*Exercise aim:* Go through the entries below and print, exactly, the lines starting at the one with "Image resolution: width=1107" and ending at the one with "Task: Click the word", keeping both ends and no others.
Start of Supplied entries
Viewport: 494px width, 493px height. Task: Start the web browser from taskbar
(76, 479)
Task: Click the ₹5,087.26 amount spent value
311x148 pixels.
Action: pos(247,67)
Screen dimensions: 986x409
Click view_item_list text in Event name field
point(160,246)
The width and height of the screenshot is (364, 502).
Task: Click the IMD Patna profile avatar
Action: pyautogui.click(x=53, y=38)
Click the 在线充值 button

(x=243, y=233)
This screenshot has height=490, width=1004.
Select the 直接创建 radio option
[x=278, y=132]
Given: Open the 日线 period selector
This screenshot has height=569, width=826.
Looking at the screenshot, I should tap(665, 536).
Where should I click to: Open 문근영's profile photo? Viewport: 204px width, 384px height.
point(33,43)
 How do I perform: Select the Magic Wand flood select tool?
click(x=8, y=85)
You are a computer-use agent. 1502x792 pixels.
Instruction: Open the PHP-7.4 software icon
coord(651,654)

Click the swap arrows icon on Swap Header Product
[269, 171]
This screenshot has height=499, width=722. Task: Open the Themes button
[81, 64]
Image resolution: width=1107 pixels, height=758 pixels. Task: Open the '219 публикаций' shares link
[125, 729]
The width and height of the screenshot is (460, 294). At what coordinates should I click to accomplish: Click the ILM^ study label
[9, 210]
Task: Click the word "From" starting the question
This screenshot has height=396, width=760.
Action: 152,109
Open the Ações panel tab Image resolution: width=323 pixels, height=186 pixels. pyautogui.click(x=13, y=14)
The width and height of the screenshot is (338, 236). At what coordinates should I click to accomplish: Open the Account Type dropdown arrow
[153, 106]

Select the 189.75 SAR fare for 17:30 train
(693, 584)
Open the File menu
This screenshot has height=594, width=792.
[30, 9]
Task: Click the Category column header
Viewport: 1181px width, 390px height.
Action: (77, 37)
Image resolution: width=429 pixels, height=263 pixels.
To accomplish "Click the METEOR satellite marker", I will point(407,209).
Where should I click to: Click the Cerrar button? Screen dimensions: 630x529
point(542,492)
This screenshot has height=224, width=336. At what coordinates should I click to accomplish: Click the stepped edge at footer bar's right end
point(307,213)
End of Supplied entries
*Response below:*
Image resolution: width=1107 pixels, height=758 pixels. Task: Open the '219 публикаций' shares link
[125, 729]
The width and height of the screenshot is (460, 294). At what coordinates should I click to accomplish: Click the ILM^ study label
[9, 210]
Task: Click the word "From" starting the question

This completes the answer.